### RECORD SET
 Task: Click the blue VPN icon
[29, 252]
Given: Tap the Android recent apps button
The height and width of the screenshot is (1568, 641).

* * *

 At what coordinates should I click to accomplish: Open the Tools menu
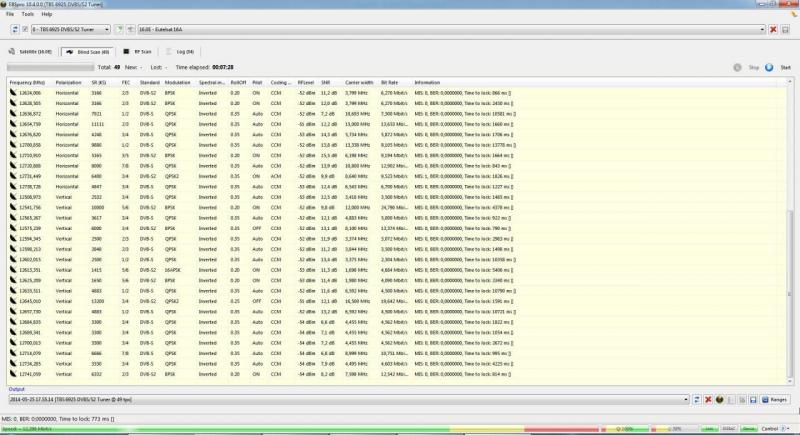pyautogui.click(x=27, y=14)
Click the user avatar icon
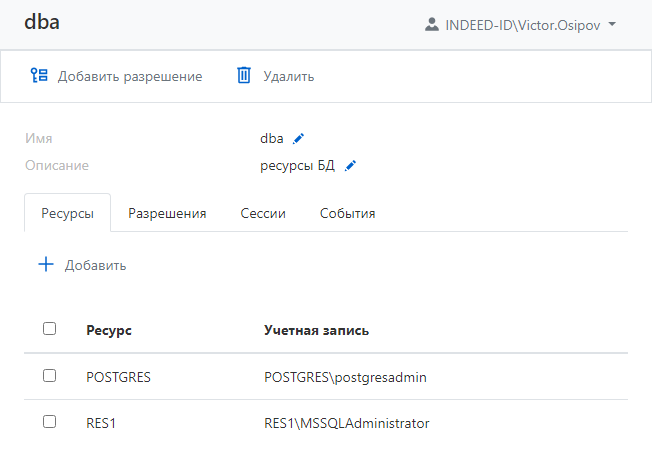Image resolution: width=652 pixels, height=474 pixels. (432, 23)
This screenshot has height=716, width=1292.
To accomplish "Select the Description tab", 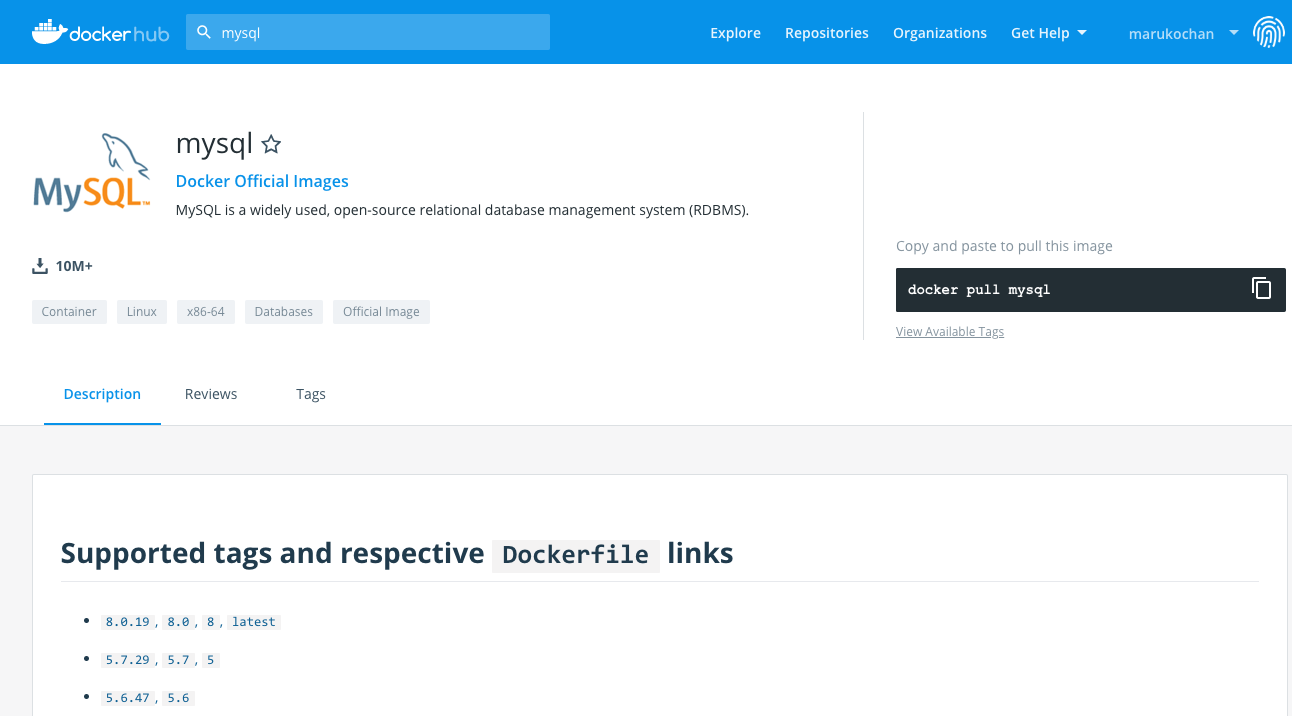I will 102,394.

### WORK INSTRUCTIONS
For the word "screenshot", show every line of the entries that holds it.

### EXPECTED OUTPUT
The height and width of the screenshot is (1568, 641).
This screenshot has height=716, width=1292.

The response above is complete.